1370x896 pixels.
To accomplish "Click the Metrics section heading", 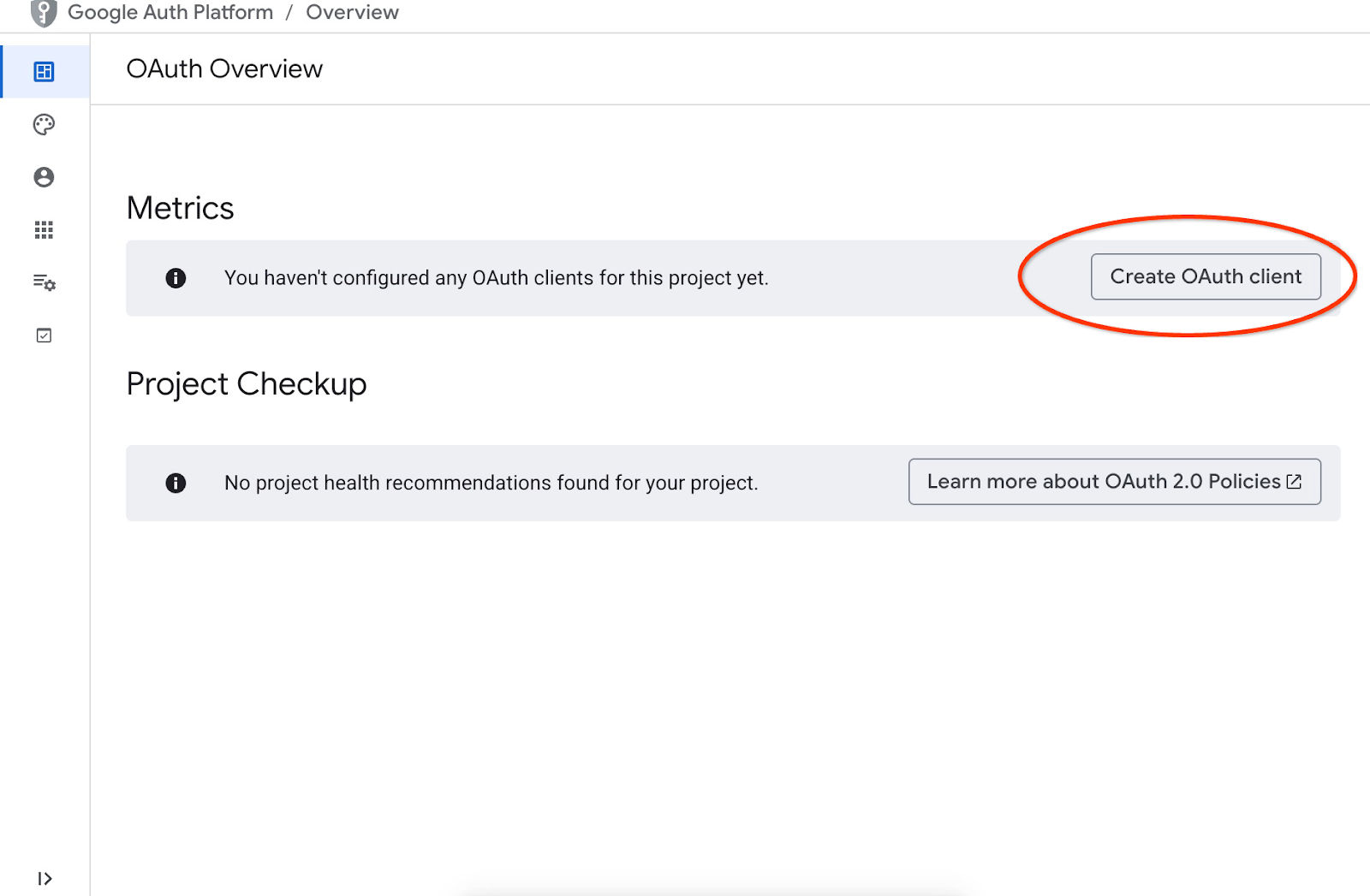I will pyautogui.click(x=180, y=209).
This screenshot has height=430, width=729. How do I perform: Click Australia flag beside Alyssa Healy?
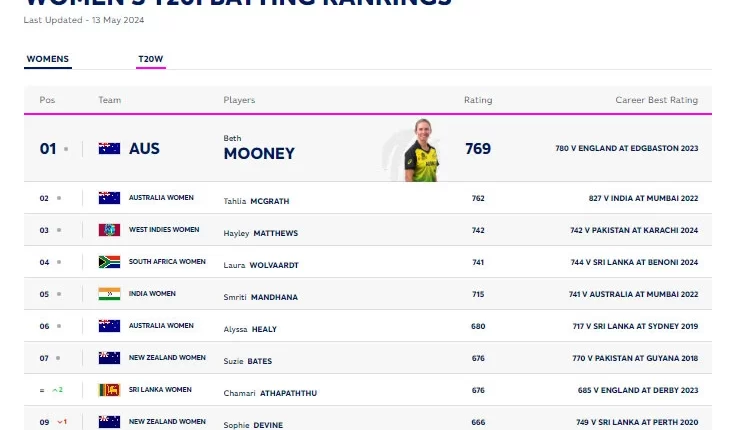[x=109, y=326]
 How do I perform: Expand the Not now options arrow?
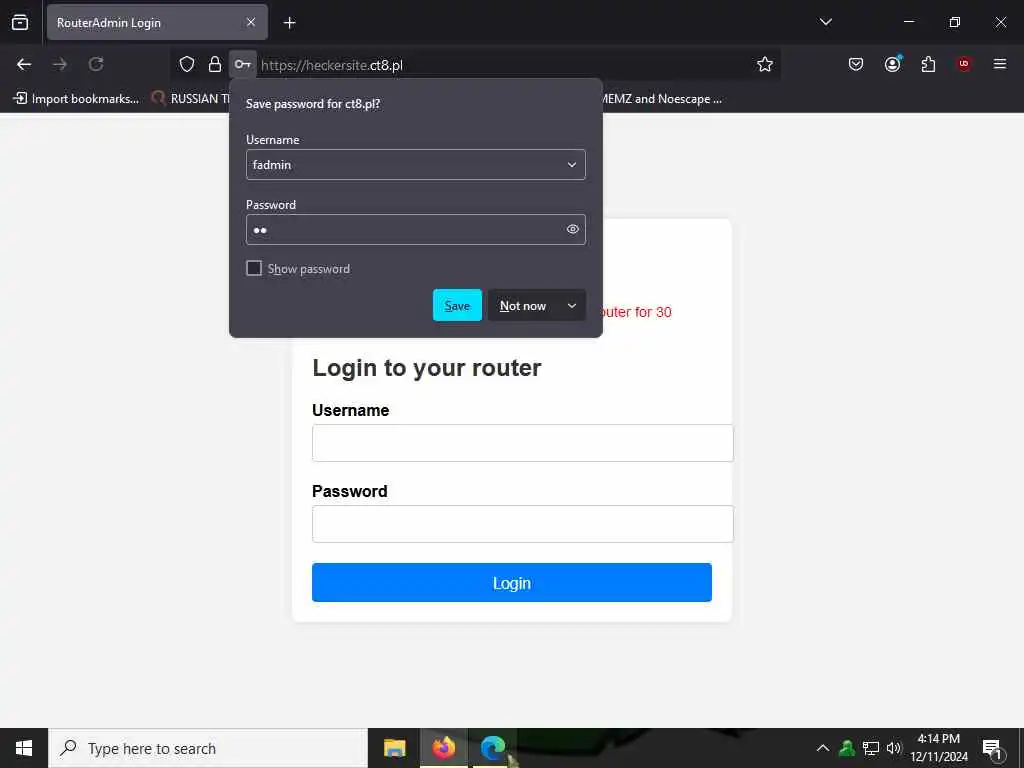[571, 306]
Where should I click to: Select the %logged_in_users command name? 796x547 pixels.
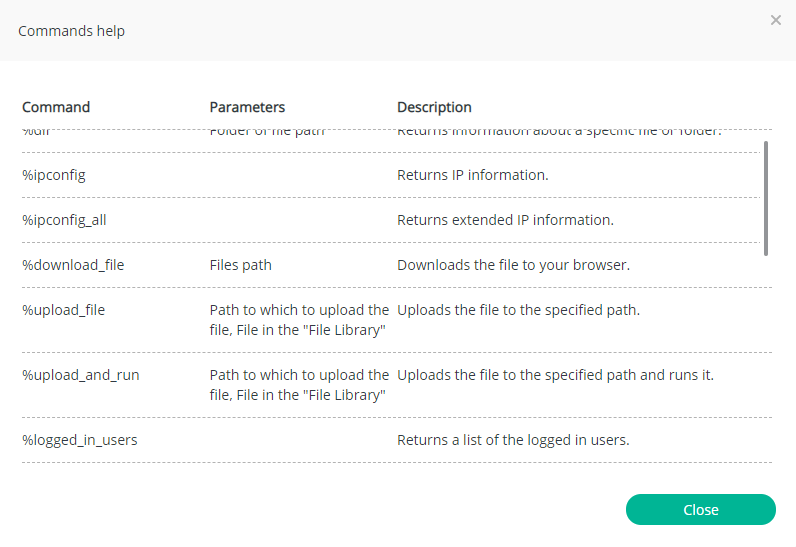pos(80,440)
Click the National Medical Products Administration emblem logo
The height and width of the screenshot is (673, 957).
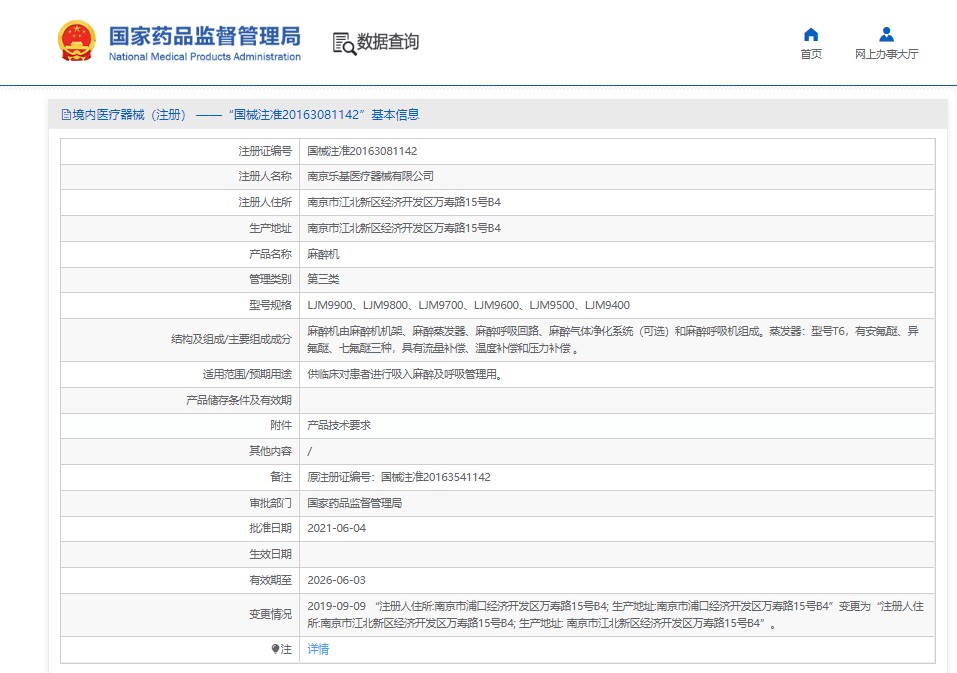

#### Exercise prompt:
The answer should consist solely of the lines from the one containing "Click the National" through the last line of the material, copied exactly, with pictures left out.

#### Reply:
Click the National Medical Products Administration emblem logo
The height and width of the screenshot is (673, 957).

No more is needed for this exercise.